Florida Community College Faculty Federation
Jacksonville, Florida

We, the above listed faculty of the Florida Community College at Jacksonville urge a "yes" vote for Florida Community College Faculty Federation.

We have a five-point program to improve conditions at FCCJ:

  1. Reform FACULTY SALARIES, including any pay freezes, low entry-level pay, and excessive steps in the salary plan, etc.
  2. Attain normal WORKLOADS for the fall and spring semesters.
  3. Improve the RATIOS for labs, studio hours, etc.
  4. Protect and represent VULNERABLE PROGRAMS (counseling, media services, nursing, allied health, technology, etc.), to ensure that the faculty and students have fair hearings about the health of the programs.
  5. Create a TRUSTWORTHY GRIEVANCE PROCEDURE that protects both due process and academic standards.

Collective bargaining through union representation will provide a powerful tool that we do not have now: the legal right to participate in solving our problems. FCCJ is one of the few major public community colleges in Florida without collective bargaining.

Bargaining has strengthened faculty governance through the legal force of their contracts at Brevard CC, Broward, Palm Beach, Hillsborough, Miami-Dade, Pensacola, Chipola, Edison, Indian River, and North Florida JC. ALL faculty members at those schools vote on their respective contracts, and no one is made to join the union or pay a service fee.
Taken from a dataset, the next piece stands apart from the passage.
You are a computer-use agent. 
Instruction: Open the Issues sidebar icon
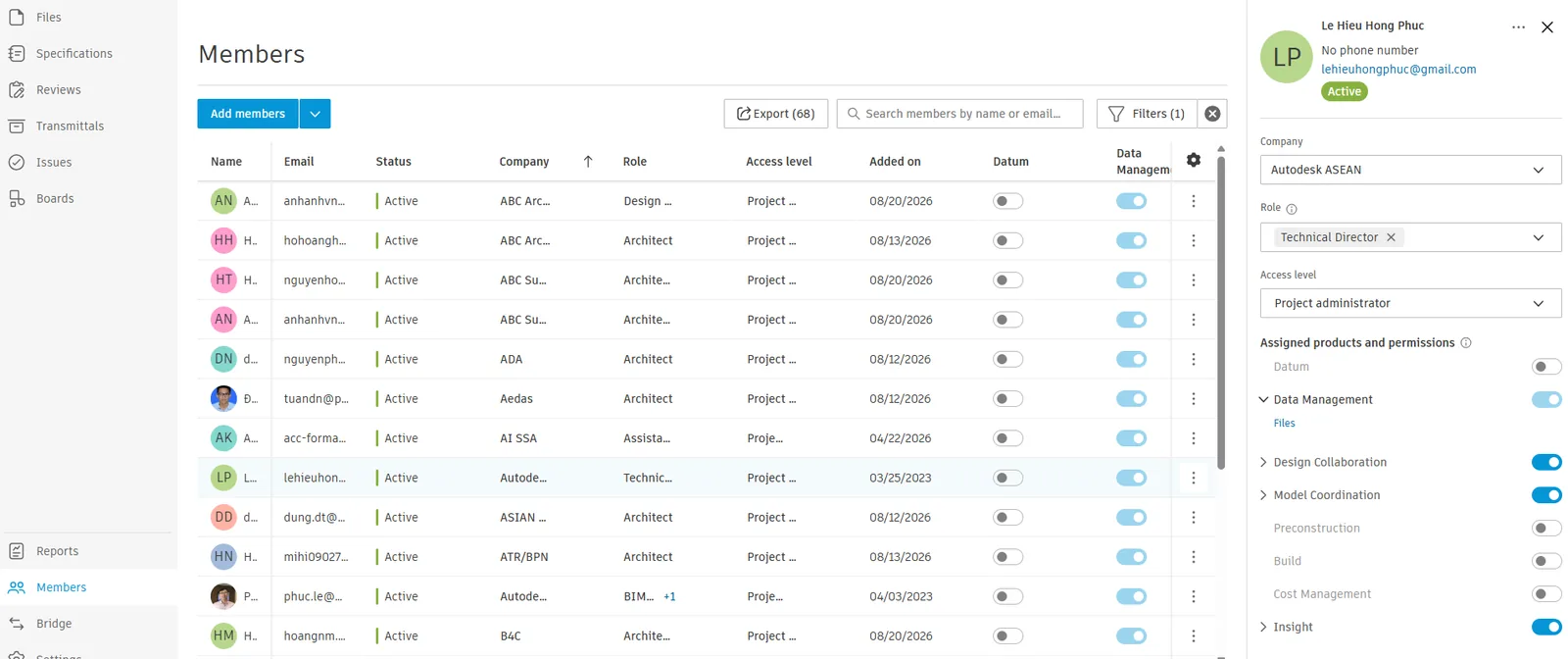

Moreover, they are doing it collegially since C.B. has begun to stand for "Collective Collegiality."

So, it is time for us to go to the table with the administration as equals, and reach a legally binding agreement to address the problems that face FCCJ. President Wallace has said that he hopes the election will produce a consensus and that one side will win convincingly.

To achieve that consensus, we encourage our colleagues to give their full commitment to collective bargaining and to vote "yes" for Florida Community College Faculty Federation (UFF, FEA, AFT, NEA).

This will give us our best opportunity for gaining greater faculty voice through strengthened governance structures, and protecting the quality of education at FCCJ.